--- Stored data Enclosed Below ---

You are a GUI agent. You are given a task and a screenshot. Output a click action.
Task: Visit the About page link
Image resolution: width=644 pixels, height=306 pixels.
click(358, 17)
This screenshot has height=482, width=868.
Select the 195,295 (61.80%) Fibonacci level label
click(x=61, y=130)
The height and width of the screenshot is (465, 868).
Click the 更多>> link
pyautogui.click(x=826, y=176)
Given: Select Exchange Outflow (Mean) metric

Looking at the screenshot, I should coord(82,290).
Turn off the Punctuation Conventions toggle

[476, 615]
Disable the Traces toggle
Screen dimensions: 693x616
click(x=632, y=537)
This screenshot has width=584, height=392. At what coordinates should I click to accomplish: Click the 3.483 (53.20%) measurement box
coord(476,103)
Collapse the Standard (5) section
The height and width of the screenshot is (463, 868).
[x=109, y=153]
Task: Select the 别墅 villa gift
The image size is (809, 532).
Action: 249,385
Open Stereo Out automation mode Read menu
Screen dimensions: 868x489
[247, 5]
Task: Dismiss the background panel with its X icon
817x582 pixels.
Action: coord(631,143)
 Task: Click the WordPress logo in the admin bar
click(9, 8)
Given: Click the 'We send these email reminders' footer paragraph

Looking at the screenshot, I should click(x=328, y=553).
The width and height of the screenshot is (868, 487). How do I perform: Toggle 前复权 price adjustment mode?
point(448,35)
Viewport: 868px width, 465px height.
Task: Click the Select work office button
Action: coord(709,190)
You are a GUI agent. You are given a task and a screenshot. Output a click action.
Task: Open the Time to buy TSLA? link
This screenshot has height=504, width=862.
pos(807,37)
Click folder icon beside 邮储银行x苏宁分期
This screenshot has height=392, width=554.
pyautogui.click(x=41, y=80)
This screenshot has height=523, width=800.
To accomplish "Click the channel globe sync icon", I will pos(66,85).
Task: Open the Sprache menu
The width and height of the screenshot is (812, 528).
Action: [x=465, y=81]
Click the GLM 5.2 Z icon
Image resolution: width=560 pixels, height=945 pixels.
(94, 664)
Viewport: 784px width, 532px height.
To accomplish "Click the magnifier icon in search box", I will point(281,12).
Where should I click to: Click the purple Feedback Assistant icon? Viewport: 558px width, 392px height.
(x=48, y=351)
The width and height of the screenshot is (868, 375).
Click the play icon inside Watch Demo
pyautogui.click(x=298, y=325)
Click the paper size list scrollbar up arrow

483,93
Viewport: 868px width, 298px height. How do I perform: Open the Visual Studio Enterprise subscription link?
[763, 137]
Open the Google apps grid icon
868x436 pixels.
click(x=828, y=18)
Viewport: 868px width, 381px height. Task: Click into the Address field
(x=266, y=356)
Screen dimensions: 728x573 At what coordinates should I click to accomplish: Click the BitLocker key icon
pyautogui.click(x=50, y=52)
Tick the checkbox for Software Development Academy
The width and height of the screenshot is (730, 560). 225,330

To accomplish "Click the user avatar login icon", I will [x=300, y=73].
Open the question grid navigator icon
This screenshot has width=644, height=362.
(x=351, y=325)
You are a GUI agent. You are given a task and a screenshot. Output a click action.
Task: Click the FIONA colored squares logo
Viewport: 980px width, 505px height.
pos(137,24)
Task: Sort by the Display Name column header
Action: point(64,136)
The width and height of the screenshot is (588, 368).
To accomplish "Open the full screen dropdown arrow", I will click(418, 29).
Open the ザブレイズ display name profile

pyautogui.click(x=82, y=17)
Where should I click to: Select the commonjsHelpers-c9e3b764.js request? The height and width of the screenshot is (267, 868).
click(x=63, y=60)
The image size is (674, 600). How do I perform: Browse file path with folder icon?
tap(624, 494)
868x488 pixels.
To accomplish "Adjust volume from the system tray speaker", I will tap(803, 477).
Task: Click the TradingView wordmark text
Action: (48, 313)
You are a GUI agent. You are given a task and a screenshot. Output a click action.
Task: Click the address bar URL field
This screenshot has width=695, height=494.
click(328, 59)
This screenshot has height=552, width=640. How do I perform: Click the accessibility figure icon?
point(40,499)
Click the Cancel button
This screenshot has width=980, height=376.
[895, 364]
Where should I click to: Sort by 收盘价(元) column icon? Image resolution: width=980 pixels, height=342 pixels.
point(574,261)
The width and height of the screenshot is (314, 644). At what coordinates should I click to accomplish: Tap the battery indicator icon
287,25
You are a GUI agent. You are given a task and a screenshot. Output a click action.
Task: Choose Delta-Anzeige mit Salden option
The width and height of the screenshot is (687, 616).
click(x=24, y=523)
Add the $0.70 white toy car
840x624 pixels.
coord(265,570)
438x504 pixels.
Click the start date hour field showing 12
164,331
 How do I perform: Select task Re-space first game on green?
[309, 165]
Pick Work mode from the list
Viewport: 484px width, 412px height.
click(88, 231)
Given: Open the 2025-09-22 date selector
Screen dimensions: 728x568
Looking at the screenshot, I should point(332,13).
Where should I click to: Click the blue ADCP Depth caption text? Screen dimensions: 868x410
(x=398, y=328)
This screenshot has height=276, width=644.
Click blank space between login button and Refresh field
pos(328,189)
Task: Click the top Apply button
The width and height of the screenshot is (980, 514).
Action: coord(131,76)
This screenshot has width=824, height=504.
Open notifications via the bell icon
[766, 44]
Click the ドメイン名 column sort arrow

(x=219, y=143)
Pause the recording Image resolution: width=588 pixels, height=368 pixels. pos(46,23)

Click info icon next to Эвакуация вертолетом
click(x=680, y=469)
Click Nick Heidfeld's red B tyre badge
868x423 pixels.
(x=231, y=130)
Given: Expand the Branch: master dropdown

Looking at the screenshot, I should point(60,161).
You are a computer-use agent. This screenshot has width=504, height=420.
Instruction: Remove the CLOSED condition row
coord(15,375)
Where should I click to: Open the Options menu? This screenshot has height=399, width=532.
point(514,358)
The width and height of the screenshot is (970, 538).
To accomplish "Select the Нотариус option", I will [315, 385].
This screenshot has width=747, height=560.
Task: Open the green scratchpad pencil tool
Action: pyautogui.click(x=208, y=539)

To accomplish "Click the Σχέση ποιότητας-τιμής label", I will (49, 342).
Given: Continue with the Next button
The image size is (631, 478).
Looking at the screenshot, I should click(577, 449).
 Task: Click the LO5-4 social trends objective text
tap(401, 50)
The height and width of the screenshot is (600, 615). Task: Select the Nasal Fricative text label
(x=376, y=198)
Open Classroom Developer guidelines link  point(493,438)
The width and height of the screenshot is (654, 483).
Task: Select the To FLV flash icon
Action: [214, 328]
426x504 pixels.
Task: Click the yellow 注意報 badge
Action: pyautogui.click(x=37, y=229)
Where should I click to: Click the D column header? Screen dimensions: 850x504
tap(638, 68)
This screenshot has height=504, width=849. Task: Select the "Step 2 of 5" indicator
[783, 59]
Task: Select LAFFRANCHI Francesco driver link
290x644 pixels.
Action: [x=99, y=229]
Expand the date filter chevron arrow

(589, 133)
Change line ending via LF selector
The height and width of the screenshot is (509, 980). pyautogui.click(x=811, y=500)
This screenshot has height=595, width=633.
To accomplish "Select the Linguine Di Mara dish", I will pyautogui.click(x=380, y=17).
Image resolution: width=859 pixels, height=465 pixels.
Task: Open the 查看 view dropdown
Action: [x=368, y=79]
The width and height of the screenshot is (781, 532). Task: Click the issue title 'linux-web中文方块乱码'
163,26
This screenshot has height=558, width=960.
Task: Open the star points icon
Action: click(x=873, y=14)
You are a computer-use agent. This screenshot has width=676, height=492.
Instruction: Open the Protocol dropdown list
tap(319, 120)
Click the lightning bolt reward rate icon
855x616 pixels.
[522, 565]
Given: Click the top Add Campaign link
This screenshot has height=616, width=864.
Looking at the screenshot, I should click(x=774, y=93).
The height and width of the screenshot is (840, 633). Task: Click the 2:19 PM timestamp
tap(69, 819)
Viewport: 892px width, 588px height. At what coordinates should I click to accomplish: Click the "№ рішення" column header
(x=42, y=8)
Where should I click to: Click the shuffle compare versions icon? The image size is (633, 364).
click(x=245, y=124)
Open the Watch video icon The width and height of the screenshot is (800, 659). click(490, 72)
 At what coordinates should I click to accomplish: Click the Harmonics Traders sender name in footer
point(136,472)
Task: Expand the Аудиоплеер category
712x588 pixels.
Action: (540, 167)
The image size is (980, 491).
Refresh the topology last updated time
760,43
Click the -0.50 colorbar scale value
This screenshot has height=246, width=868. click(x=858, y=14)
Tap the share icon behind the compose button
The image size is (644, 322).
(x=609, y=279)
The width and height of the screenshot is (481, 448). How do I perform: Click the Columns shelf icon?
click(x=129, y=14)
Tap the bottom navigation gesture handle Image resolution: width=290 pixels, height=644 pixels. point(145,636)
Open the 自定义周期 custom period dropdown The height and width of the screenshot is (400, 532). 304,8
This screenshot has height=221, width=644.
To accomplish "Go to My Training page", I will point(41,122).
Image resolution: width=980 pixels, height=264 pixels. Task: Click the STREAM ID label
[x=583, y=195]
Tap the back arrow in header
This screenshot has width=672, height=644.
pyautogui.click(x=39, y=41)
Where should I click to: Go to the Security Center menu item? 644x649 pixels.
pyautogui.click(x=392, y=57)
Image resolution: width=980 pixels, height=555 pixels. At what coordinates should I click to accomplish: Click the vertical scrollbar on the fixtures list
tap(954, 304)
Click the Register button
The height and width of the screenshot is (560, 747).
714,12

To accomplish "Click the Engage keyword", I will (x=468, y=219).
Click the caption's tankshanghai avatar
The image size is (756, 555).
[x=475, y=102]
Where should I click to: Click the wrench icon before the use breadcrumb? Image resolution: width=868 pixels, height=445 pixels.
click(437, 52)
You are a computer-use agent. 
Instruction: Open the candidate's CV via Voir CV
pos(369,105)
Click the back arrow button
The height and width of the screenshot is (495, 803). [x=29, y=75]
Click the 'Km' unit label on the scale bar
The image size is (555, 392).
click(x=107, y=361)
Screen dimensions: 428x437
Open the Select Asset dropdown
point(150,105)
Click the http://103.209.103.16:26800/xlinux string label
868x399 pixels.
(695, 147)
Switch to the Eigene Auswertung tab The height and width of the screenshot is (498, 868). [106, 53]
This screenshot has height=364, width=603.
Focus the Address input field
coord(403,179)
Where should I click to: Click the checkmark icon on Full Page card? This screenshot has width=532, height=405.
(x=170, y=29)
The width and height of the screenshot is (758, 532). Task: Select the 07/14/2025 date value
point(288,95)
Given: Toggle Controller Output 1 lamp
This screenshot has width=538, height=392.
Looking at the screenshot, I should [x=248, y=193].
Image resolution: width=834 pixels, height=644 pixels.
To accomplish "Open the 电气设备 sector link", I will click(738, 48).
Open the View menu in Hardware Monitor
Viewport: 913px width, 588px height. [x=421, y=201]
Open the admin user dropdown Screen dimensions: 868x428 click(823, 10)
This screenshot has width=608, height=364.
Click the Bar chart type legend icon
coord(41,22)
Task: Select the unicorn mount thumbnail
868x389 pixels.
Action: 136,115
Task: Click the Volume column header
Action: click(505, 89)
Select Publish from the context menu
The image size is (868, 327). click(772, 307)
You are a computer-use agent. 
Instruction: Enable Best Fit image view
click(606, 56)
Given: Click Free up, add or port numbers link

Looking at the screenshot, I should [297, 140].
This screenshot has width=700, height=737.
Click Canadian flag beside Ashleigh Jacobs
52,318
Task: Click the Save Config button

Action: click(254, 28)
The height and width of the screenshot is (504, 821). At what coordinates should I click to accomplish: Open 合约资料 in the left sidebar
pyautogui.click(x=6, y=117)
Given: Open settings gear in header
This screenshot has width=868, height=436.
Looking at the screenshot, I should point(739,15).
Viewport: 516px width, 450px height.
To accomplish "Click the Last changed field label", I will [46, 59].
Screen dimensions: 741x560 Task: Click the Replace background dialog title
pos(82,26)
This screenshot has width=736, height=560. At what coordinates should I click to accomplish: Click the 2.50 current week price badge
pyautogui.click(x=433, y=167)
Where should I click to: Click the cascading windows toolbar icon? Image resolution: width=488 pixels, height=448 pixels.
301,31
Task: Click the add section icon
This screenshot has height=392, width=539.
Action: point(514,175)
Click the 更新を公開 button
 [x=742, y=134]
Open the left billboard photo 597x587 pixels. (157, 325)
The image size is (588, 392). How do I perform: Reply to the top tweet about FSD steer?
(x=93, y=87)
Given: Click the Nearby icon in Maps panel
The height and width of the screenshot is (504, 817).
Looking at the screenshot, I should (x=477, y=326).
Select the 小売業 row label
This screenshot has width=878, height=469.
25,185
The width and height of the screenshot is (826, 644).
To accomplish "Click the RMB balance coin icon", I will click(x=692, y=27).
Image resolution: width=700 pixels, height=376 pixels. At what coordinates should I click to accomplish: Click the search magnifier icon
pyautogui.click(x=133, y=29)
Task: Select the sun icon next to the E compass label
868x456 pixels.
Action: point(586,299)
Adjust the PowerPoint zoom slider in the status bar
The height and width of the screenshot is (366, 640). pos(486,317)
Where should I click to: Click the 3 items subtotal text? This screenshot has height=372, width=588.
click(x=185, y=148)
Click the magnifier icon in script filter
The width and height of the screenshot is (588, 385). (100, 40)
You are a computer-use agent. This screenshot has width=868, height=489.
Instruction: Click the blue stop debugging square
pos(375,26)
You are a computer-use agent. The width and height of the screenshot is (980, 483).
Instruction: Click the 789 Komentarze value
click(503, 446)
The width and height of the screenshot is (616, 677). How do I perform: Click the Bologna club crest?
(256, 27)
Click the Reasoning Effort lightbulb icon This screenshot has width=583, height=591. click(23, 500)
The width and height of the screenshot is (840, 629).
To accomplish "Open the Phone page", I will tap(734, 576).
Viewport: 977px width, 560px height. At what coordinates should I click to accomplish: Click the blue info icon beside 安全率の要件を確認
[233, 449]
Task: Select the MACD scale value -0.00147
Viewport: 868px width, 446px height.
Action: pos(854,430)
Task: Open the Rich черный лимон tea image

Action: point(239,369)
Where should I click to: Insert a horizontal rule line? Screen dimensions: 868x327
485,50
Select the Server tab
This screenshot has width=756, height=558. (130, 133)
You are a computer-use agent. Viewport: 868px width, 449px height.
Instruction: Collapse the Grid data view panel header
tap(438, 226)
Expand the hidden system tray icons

--- End of Enclosed Stored data ---

Aim of the exercise: Copy out precisely those lines which run from the one containing "Task: Open the Rich черный лимон tea image" to the end of the material.

Solution:
Task: Open the Rich черный лимон tea image

Action: point(239,369)
Where should I click to: Insert a horizontal rule line? Screen dimensions: 868x327
485,50
Select the Server tab
This screenshot has width=756, height=558. (130, 133)
You are a computer-use agent. Viewport: 868px width, 449px height.
Instruction: Collapse the Grid data view panel header
tap(438, 226)
Expand the hidden system tray icons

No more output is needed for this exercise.